═══ Extrait ═══

"Trumperie", escalators, et hubris, ou pas

Deuxième volet des aventures de Wonder Woman, toujours réalisé et scénarisé par Patty Jenkins à ceci près qu'elle est accompagnée pour l'écriture par deux collègues dont David Callaham (qui a travaillé sur Expendables, film réunissant les gros bras masculins des films d'action des années 80 et 90) Wonder Woman 84 avait de quoi nous intriguer, même en y allant en serrant les dents.
Mais, au final, qu'est-ce que c'est que cette mièvrerie sans nom ?
Où est passée la Wonder Woman des comics, ou même celle des dessins animés ? Normalement, le personnage se veut assez subversif, tout au moins impliqué et concerné par ce qui se passe dans la société. Le premier volet, à ce niveau là, passait encore. Ici plus aucun recul sur la société, Diana Prince sert juste de guide touristique au nouvel arrivé dans les années 80 qui n'a jamais vu des escalators ou des pochettes-bananes.
Elle est même complètement déconnectée du reste du monde, se contente de plats regrets égocentriques (son amoureux, ce qu'elle souhaite le plus au monde), rétablit l'ordre, et fait la morale aux gens qui veulent une vie meilleure.
Il va de soi que la somme incontrôlée des désirs de grandeur ferait courir le monde à sa perte. Mais le film finit par se contredir en ne faisant plus la différence entre un souhait à faible conséquence et un souhait démesuré, le souhait le plus profond, et un souhait sans limites.
Et comment peut-on mettre sur le même plan les souhaits d'une personne vivant dans la misère matérielle, l'oppression, ou plus généralement la souffrance, et ceux de quelqu'un qui a une vie confortable et qui en veut toujours plus ? Sinon à être complètement à côté de la plaque ?

═══ Enregistrements ═══

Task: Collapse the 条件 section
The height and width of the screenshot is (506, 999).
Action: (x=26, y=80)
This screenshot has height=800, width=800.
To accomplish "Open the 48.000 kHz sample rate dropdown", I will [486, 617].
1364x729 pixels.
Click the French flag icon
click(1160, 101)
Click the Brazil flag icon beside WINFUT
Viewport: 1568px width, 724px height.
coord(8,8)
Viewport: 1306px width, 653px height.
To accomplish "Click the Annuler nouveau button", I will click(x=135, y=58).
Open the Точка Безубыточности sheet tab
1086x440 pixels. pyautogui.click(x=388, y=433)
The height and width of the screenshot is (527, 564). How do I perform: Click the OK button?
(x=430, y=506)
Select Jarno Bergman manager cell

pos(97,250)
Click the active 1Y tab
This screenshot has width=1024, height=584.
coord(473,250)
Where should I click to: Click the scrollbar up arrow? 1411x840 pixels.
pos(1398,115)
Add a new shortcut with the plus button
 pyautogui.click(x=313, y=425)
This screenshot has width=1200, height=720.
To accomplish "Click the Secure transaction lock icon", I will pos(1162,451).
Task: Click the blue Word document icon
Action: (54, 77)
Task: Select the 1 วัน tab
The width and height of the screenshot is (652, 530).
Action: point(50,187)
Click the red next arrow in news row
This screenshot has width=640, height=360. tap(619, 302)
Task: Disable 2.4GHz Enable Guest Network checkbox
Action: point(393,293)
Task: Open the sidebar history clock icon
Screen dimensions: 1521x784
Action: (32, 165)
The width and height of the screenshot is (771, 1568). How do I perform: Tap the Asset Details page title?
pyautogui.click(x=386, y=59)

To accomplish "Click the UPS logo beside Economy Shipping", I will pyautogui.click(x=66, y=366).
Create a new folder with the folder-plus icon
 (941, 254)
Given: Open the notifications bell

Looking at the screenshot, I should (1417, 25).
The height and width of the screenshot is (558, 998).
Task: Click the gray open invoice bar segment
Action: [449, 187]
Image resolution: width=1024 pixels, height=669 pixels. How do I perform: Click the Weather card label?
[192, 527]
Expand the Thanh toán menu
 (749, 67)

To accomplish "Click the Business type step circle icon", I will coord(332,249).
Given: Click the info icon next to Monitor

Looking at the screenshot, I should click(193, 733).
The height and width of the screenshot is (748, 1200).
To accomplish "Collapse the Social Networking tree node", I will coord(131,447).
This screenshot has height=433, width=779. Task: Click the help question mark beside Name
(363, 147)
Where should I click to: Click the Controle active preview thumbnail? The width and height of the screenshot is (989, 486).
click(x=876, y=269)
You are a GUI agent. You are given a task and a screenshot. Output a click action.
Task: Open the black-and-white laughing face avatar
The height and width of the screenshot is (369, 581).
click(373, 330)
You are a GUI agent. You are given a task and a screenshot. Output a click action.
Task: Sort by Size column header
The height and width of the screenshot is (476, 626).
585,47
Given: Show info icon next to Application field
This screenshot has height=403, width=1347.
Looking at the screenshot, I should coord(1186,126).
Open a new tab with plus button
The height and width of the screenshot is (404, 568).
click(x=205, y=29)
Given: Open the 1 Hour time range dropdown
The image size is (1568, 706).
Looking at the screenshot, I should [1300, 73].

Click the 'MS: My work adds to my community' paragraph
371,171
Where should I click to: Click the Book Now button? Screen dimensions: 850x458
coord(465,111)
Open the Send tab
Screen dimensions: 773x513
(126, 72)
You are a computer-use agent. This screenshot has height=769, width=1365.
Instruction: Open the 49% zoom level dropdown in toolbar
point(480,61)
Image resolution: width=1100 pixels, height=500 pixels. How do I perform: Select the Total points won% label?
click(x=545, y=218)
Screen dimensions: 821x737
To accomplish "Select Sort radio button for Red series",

═══

Exercice écrit A
Mettez à jour la critique de Wonder Woman 84 de « Il va de soi » à « souhait sans limites. » en remplaçant « désirs de grandeur » par « rêves de puissance ».
Exercice écrit B
Rédigez la suite de la critique de Wonder Woman 84 à partir de sa dernière phrase.

Résultat A
Il va de soi que la somme incontrôlée des rêves de puissance ferait courir le monde à sa perte. Mais le film finit par se contredir en ne faisant plus la différence entre un souhait à faible conséquence et un souhait démesuré, le souhait le plus profond, et un souhait sans limites.

Résultat B
Force est de constater que ce qui à la rigueur aurait pu être une critique du "toujours plus" des nouvelles élites libérales-conservatrices dans les années 80 reste enfermé dans le paradigme des morales pour riche et n'a l'air que d'un paravent de plus pour dire que les choses sont mieux quand elles ne changent pas, que le monde est merveilleux, et qu'il faut se contenter de ce qu'on a comme un bon mouton paisible. Pour appuyer ça, Diana Prince digère un doeuil de 60 ans. Ouille !
On est achevé par une scène mièvre au possible que Milan Kundera qualifierait de summum du kitsch durant laquelle Diana s'émerveille de voir des enfants jouer, des adultes attendris devant des sdf, et se dit que tout ça c'est beau. Au secours !
Pourtant, il semble bien que la réalisatrice et scénariste de Wonder Woman 1984 ait voulu dénoncer l'hubris, les excès de l'époque, et notre "système de pensée guidé par l'excès". Ce mode de pensée est incarné à l'écran par Pedro Pascal, avec un certain brio, dans le rôle de Maxwell Lord, riche businessman volontairement inspiré de Donald Trump comme de tous ceux qui avaient nouvellement fait fortune dans le courant de la libéralisation économique des années 80, qui propage son modèle de vie via une émission de télévision et convoite le pétrole mondial si ce n'est ni plus ni moins l'influence la plus ample et moins contrôlée sur le monde. - avec toutes les conséquences sociales, géopolitiques et économiques qui en découlent.
Mais ne se limitant pas à cela Patty Jenkins n'a pu s'empêcher d'étendre son discours à toute la population, comme si tous les souhaits individuels étaient fondamentalement une menace pour l'ordre mondial. Et le film nous rend ça avec une religiosité certaine, la magie étant de mise, quitte, donc, à s'échouer sur une moralité déconnectée du réel, pleine de platitudes, que nous avons évoqué.
Même si le film ne se veut pas politique mais moral, autant dire qu'il passe à côté de son objectif.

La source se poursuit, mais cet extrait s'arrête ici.